O que gosto de fazer sozinha nos lugares ?: Sair à esmo. Perder-me como pontua Tatiana, entrar no supermercado e comprar coisas inusitadas – tesourinha , por exemplo, sempre compro uma…; descobrir ruas; arriscar um palpite; provar um nome apenas no cardápio – pulpo à vinagrete!; pedir a alguém uma informação e depois uma foto; e observar – muito. Tentar me transvestir de pessoa local, de estrangeira, de imaginar aquelas pessoas como sendo da minha cidade, e por aí eu vou, brincando com o mundo e seus espaços dissonantes.

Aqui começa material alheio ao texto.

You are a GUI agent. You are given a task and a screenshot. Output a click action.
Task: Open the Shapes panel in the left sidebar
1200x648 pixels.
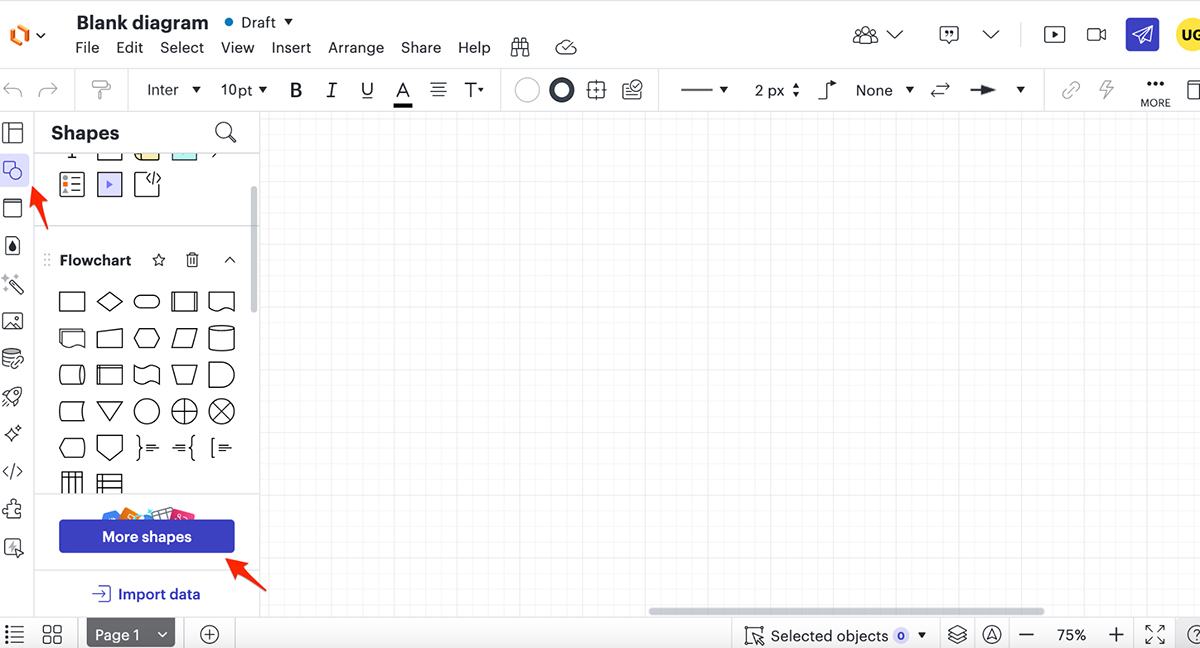coord(14,170)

Senti uma nostalgia enorme de ser jovem. Não falo somente da beleza da juventude, mas da disponibilidade que ela impõe-nos. Aquela atmosfera de topar tudo. Vi que já não topo tanto tudo, mas ainda topo muita coisa, e é esse amontoado de topar, de nos lançar diante do alvo, que nos dá a dimensão do que ainda podemos nas viagens, e claro na vida. Gostei de mim conversando com estranhos, vencendo meus medos, me atirando nos dias e principalmente , de me ver perdida numa noite de verão

E viajando sozinha, me dei conta também do quanto admiro quem viaja em família. Oportunidade única para o diálogo, aquisição de intimidade, cultura, generosidade, aproximação, férias, e o que se pode chamar de legado amoroso. Experiência que pouco exerci, afinal viajar era coisa para rico até pouco tempo, e que também não fazia parte da cultura dos brasileiros. Nosso povo, está sempre a deixar os filhos com a mãe, a sogra, para o casal ter o tempo todo seu. Legítimo. Mas, da outra forma, também o é, um lugar onde tudo acontece entre pais e filhos. Se eu pudesse voltar o tempo, e ter mais travel cheques….teria levado meus filhos em cada canto do mundo por onde um dia, me atrevi a andar.

Quando chegamos em casa e vemos as fotos, nem acreditamos que atravessamos mares, voos, solidão, insegurança, e silêncios profundos diante da excitação de amanhecer num novo lugar. E cada foto, ao invés das iguaiszinhas às do Google ou Facebook, são fotos suas. Só suas. De uma viagem que não está nos guias nem nos Sightseeings, mas na sua vivência e sonho.

Atrever-se: é uma questão! Sob o Céu que nos Protege. Sempre!